— DOCUMENT SEGMENT —
** start **
We study the problem of finite-horizon probabilistic invariance for discrete-time Markov processes over general (uncountable) state spaces. We compute discrete-time, finite-state Markov chains as formal abstractions of general Markov processes. Our abstraction differs from existing approaches in two ways. First, we exploit the structure of the underlying Markov process to compute the abstraction separately for each dimension. Second, we employ dynamic Bayesian networks (DBN) as compact representations of the abstraction. In contrast, existing approaches represent and store the (exponentially large) Markov chain explicitly, which leads to heavy memory requirements limiting the application to models of dimension less than half, according to our experiments.
** end **
— PROVIDED MATERIAL —
** start **
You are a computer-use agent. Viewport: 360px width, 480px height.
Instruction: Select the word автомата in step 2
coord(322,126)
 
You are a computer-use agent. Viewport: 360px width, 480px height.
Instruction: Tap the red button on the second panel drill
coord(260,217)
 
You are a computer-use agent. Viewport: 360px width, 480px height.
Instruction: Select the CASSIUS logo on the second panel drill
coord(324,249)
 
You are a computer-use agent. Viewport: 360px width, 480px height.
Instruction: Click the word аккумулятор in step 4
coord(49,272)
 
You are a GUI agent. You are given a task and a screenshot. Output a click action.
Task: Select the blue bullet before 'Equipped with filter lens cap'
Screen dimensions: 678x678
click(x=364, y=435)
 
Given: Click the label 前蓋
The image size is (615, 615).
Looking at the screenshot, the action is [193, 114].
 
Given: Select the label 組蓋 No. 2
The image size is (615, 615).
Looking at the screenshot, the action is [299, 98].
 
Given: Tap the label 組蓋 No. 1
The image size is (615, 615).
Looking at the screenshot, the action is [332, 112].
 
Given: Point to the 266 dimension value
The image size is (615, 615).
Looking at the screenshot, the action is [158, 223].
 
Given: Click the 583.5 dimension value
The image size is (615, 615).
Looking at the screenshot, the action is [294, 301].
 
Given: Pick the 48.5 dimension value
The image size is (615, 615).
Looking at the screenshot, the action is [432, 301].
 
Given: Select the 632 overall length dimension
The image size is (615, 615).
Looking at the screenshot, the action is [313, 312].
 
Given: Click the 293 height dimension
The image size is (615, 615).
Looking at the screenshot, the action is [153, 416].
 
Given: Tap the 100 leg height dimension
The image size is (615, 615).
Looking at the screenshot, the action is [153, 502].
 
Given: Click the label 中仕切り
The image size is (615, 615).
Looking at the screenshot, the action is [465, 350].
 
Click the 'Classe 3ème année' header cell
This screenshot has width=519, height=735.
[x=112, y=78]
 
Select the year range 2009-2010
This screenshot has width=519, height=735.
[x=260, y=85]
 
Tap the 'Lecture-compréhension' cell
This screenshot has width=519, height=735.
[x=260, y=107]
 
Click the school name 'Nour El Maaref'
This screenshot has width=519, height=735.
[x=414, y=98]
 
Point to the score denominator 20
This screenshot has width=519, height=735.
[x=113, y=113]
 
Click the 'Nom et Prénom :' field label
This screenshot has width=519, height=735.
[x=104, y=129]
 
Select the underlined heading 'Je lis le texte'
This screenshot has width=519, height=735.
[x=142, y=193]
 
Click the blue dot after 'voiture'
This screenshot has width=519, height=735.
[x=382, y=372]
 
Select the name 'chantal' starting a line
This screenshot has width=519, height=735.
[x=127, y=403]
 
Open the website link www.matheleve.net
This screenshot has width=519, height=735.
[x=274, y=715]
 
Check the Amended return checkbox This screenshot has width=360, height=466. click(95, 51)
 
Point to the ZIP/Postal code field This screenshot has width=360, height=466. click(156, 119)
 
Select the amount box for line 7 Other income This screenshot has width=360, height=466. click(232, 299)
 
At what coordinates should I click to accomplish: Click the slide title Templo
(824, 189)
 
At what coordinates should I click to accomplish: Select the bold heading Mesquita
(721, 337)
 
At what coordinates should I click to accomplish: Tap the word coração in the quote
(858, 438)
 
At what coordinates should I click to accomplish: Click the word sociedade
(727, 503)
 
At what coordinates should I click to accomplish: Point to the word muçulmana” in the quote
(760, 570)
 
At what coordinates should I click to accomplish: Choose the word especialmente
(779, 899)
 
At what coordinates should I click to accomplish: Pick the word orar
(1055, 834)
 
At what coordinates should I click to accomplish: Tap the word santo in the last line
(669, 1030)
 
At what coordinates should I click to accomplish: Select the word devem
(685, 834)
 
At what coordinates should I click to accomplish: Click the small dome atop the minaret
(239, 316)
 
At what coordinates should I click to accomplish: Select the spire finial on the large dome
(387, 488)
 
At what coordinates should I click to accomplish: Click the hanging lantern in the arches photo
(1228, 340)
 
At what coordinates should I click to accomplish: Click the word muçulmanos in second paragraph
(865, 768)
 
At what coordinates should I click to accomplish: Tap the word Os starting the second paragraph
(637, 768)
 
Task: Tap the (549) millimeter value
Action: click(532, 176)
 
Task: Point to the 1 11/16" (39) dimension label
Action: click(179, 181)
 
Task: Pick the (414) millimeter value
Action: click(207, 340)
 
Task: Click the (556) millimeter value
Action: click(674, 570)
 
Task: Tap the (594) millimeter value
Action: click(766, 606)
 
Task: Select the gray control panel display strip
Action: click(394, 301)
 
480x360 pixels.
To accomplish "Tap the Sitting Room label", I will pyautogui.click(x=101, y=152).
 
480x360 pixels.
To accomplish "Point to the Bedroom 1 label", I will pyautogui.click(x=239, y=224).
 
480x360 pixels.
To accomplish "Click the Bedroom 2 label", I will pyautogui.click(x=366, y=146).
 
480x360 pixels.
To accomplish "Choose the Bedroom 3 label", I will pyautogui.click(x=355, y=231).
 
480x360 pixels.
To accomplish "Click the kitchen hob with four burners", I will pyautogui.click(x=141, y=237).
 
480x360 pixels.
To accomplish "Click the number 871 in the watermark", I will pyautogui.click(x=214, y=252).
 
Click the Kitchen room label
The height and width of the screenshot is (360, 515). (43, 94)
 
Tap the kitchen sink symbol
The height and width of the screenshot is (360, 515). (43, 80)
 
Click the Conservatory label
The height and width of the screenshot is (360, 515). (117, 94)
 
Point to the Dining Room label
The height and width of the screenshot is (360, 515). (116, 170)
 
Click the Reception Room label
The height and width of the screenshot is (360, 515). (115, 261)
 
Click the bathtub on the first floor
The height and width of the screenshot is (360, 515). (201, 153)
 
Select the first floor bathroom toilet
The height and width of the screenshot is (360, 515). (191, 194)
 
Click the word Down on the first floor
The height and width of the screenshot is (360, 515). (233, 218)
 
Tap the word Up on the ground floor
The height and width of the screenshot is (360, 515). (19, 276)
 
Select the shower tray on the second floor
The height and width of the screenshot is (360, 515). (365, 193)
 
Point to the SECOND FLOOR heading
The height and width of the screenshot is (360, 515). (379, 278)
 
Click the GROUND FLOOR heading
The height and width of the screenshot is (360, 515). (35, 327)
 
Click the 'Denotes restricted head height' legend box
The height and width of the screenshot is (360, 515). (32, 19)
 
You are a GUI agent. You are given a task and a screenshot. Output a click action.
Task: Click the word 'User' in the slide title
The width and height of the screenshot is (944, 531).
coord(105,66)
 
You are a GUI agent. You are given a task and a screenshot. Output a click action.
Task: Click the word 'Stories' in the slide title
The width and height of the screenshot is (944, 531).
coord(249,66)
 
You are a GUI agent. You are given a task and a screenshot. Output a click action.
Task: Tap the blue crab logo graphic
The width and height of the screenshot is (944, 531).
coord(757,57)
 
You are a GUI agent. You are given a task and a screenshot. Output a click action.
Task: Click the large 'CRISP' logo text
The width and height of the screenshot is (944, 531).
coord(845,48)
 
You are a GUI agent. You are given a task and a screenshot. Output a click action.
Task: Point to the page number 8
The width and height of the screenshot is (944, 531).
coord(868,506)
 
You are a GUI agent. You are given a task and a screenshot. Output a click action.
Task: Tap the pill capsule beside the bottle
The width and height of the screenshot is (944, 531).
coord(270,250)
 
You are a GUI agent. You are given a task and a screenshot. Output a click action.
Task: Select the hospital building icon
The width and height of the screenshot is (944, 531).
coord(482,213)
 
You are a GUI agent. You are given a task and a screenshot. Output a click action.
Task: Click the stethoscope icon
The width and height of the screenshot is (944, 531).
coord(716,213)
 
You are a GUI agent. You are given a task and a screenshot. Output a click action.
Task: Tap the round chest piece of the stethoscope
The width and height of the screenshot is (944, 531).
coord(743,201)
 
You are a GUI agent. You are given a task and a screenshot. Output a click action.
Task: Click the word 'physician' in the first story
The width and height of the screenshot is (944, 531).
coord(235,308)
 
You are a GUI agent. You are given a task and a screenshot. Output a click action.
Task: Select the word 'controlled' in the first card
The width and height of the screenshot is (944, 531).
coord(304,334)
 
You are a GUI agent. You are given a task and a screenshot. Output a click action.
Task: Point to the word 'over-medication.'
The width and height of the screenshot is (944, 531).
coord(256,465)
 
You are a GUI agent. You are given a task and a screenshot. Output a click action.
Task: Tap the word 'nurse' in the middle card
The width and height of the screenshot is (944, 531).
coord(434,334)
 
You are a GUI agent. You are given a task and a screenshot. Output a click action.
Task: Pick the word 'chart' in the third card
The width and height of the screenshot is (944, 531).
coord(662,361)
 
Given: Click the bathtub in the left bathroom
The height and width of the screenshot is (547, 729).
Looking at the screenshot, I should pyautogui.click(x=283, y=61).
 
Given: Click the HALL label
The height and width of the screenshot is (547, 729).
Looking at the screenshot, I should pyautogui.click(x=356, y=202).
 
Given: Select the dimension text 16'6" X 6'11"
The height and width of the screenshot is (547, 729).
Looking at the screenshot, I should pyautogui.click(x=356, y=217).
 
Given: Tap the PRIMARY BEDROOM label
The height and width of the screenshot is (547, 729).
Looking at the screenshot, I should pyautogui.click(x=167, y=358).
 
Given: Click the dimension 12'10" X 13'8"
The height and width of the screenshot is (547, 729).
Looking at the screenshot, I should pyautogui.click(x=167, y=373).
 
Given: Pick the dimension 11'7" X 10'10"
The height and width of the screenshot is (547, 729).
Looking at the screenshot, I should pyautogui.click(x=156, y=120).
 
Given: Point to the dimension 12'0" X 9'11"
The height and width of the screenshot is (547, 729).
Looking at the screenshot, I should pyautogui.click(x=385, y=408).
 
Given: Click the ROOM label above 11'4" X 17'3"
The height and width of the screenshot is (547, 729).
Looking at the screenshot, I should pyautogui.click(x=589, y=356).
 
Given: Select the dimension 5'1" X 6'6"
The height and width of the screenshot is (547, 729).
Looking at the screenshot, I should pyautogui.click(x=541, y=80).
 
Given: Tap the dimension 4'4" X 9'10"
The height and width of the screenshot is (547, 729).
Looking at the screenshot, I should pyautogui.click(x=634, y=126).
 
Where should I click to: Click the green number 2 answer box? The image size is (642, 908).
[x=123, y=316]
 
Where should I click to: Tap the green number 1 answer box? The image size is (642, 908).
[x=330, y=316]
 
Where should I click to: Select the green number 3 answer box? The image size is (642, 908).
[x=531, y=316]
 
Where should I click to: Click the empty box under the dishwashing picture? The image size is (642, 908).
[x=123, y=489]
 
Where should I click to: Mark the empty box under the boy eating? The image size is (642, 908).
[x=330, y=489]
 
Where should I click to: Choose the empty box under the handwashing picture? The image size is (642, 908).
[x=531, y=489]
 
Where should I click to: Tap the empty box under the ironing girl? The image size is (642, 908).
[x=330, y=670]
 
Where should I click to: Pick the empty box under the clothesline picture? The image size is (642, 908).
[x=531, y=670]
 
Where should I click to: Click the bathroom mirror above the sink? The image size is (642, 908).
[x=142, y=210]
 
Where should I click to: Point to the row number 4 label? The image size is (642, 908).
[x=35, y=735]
** end **
— WORK TO COMPLETE —
Pick up the abstract on abstracting Markov processes with dynamic Bayesian networks after its final sentence and continue writing it.

— RESPONSE BELOW —
We show how to construct a DBN abstraction of a Markov process satisfying an independence assumption on the driving process noise. We compute a guaranteed bound on the error in the abstraction w.r.t. the probabilistic invariance property; the dimension-dependent abstraction makes the error bounds more precise than existing approaches. Additionally, we show how factor graphs and the sum-product algorithm for DBNs can be used to solve the finite-horizon probabilistic invariance problem. Together, DBN-based representations and algorithms can be significantly more efficient than explicit representations of Markov chains for abstracting and model checking structured Markov processes.

Sadegh Esmaeil Zadeh Soudjani, Alessandro Abate, and Rupak Majumdar. Dynamic Bayesian Networks as Formal Abstractions of Structured Stochastic Processes. In 26th International Conference on Concurrency Theory (CONCUR 2015). Leibniz International Proceedings in Informatics (LIPIcs), Volume 42, pp. 169-183, Schloss Dagstuhl - Leibniz-Zentrum für Informatik (2015)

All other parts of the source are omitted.